The definition of map is:
map<Key, Data, Compare, Alloc>
Where the last two template parameters default too:
Compare: less<Key>
Alloc: allocator<value_type>
When inserting new values into a map. The new value (valueToInsert) is compared against the old values in order (N.B. This is not sequential search, the standard guarantees a max insert complexity of O(log(N)) ) until Compare(value,ValueToInsert) returns true. Because you are using 'const char*' as the key. The Compare Object is using less<const char*> this class just does a < on the two values. So in effect you are comparing the pointer values (not the string) therefore the order is random (as you don't know where the compiler will put strings.
There are two possible solutions:
Change the type of the key so that it compares the string values.
Define another Compare Type that does what you need.
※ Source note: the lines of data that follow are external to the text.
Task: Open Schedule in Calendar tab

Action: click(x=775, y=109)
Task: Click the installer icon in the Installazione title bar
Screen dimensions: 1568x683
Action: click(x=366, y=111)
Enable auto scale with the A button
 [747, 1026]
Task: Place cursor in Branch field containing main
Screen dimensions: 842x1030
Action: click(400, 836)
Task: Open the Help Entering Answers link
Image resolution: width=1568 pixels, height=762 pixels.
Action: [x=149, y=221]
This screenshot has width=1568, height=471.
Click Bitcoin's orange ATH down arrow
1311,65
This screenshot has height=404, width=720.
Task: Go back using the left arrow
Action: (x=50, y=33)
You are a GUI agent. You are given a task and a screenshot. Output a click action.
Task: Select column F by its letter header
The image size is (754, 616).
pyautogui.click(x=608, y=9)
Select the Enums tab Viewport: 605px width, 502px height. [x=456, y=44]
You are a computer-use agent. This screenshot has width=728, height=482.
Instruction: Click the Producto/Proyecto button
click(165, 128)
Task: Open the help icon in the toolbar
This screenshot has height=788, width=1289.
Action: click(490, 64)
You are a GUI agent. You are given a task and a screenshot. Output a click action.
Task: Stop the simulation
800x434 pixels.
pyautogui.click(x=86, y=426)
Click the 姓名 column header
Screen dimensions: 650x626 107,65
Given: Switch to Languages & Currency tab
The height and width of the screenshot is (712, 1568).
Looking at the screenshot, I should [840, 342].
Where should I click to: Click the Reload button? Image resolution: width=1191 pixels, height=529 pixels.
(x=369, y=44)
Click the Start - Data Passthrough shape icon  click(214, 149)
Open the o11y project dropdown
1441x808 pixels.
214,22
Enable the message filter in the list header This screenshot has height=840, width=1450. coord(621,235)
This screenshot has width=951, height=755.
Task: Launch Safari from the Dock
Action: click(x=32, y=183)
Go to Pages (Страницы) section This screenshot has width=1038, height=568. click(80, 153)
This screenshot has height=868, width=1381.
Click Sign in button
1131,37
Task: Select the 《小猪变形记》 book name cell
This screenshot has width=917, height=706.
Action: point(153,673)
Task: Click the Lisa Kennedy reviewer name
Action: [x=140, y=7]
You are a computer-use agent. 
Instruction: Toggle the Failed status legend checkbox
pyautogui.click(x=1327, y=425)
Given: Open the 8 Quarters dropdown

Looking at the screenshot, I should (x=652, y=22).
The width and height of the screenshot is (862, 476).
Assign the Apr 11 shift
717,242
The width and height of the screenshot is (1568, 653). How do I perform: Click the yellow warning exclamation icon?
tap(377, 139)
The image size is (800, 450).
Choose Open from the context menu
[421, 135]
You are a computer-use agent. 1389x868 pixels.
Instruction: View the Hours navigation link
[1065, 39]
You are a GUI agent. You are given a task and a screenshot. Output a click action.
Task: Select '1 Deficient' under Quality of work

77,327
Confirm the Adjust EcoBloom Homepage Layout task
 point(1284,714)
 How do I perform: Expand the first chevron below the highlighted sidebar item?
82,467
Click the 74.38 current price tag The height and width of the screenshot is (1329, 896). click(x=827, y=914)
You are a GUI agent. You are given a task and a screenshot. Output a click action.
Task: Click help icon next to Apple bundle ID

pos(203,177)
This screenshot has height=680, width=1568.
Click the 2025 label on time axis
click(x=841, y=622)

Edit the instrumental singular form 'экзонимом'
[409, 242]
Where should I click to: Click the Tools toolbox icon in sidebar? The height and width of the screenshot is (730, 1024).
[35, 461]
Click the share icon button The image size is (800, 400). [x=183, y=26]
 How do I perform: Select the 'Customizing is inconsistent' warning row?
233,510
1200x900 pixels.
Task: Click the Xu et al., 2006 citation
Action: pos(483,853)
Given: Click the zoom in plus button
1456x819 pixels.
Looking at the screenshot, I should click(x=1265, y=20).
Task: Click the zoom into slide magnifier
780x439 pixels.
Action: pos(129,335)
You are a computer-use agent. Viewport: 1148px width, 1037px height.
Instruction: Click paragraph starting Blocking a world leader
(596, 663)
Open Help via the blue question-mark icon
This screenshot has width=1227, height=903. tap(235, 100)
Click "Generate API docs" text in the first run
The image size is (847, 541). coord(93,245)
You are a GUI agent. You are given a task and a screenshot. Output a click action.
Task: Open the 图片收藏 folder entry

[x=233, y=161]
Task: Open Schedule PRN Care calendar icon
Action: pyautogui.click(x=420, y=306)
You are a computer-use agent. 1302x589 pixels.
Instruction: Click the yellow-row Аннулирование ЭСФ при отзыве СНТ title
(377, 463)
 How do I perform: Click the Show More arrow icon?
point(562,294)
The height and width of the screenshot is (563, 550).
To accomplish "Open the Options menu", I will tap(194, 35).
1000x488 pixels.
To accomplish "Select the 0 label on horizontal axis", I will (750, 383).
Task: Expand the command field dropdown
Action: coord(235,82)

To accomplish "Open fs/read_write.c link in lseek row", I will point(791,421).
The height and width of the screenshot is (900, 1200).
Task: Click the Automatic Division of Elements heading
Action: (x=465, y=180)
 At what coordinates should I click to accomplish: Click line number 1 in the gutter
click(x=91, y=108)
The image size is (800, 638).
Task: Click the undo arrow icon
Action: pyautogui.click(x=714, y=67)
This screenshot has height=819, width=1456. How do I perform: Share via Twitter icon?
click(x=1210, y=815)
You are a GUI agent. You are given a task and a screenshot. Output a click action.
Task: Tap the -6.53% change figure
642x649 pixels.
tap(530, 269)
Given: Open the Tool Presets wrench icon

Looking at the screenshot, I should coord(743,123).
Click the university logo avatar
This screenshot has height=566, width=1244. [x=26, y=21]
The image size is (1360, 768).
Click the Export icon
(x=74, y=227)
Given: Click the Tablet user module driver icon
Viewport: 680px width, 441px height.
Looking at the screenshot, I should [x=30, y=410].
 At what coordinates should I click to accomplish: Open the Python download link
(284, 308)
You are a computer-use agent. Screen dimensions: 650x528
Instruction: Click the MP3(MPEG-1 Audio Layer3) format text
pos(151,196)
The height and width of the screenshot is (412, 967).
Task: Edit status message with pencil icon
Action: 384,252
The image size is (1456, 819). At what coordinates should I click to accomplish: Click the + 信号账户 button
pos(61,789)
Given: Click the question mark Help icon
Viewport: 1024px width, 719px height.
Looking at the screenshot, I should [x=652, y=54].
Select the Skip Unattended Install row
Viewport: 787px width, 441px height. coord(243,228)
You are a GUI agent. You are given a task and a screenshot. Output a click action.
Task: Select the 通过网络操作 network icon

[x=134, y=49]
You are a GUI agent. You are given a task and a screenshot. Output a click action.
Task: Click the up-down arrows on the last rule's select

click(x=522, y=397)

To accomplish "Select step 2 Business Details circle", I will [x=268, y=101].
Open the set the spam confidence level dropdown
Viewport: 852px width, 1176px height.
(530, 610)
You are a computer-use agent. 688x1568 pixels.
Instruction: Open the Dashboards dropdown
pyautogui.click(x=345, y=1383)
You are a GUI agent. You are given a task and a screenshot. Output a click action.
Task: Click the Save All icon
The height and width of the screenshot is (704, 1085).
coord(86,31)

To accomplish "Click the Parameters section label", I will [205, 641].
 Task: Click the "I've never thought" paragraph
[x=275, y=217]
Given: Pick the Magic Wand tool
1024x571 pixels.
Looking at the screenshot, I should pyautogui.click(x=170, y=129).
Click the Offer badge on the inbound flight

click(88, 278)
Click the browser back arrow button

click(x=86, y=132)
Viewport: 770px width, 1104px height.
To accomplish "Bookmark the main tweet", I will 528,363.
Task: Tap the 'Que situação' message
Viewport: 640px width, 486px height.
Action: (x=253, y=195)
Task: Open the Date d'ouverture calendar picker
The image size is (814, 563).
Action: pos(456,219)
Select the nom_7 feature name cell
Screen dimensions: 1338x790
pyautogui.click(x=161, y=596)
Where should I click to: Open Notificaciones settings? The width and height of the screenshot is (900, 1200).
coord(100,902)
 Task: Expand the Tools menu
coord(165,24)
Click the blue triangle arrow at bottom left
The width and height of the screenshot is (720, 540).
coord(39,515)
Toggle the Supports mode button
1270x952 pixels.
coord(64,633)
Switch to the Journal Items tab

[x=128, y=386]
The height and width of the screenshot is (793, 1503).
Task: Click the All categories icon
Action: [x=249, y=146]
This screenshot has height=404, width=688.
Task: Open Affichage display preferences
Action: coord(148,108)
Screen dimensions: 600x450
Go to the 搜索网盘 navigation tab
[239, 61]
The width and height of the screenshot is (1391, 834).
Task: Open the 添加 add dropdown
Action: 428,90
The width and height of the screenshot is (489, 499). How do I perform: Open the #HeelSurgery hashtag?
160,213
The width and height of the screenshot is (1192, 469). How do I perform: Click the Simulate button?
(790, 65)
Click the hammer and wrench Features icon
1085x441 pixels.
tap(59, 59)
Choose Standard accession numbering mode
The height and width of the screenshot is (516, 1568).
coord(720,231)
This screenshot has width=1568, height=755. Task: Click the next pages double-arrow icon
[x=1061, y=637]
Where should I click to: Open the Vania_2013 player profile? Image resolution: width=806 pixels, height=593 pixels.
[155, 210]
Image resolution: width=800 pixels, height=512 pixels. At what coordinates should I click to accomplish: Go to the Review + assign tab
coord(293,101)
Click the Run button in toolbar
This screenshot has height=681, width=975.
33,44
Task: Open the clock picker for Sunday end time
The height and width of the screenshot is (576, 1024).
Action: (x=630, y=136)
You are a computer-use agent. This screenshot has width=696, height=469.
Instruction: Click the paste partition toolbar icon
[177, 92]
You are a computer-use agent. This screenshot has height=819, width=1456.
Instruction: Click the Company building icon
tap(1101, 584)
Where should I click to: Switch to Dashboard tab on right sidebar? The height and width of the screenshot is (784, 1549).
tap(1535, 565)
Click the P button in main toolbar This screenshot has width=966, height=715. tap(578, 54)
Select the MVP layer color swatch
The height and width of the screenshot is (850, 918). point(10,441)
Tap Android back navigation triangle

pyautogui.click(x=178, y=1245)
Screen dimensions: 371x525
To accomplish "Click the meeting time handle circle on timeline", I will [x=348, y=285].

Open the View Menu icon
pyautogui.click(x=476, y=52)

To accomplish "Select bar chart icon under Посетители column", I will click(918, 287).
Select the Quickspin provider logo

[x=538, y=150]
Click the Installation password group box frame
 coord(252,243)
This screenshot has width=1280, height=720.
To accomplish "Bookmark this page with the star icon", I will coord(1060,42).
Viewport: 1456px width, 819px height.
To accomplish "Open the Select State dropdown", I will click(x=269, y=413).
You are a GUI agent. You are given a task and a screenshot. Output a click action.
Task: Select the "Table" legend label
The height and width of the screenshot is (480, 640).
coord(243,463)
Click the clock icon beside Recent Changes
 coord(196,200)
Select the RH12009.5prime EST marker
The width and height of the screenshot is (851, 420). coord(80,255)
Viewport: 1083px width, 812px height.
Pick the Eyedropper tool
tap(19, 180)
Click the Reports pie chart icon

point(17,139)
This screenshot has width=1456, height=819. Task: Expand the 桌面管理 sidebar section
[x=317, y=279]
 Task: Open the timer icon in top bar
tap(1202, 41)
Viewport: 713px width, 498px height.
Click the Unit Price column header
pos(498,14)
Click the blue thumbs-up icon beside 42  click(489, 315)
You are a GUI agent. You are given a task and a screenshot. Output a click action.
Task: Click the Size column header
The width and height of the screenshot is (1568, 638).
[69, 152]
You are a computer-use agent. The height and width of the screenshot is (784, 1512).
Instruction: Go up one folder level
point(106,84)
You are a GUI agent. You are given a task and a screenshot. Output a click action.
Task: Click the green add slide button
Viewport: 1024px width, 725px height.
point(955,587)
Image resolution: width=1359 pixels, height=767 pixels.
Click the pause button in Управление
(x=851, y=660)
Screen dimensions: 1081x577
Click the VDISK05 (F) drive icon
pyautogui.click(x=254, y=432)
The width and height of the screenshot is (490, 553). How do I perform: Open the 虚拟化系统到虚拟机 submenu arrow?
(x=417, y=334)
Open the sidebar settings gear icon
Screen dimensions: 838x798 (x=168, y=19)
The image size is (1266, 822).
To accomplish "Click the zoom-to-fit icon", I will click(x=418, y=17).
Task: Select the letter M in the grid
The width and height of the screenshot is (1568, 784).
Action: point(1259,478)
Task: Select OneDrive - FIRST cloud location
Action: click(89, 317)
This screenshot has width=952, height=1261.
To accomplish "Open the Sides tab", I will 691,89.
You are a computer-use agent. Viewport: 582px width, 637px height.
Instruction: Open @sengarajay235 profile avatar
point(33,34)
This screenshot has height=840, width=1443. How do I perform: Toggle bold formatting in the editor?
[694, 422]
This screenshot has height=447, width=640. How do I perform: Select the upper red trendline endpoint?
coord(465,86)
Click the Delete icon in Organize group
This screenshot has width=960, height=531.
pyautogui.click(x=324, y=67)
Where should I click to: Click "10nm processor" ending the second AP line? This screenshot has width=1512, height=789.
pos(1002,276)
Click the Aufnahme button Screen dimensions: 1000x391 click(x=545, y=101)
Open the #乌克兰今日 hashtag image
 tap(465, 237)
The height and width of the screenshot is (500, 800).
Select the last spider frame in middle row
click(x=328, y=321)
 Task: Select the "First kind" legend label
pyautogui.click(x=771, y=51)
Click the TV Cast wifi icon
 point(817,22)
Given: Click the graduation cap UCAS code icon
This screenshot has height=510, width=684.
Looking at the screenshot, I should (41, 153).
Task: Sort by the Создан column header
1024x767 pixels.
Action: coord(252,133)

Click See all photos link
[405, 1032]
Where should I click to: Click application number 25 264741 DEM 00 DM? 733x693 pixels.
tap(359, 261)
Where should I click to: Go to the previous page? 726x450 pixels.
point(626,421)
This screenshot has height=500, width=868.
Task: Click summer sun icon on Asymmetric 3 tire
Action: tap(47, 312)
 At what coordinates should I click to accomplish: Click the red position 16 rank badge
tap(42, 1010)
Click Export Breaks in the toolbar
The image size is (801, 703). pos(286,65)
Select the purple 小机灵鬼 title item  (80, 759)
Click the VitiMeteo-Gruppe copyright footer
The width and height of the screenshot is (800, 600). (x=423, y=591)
Personally I (like Chris) would just use a std::string because < operator used on strings returns a comparison based on the string content. But for arguments sake we can just define a Compare type.
struct StringLess
{
bool operator()(const char* const& left,const char* const& right) const
{
return strcmp(left,right) < 0;
}
};
///
typedef std::map<const char*, int,StringLess> TMyMap;
If you want to use const char * as the key for your map, also set a key comparison function that uses strcmp (or similar) to compare the keys. That way your map will be ordered by the string's contents, rather than the string's pointer value (i.e. location in memory).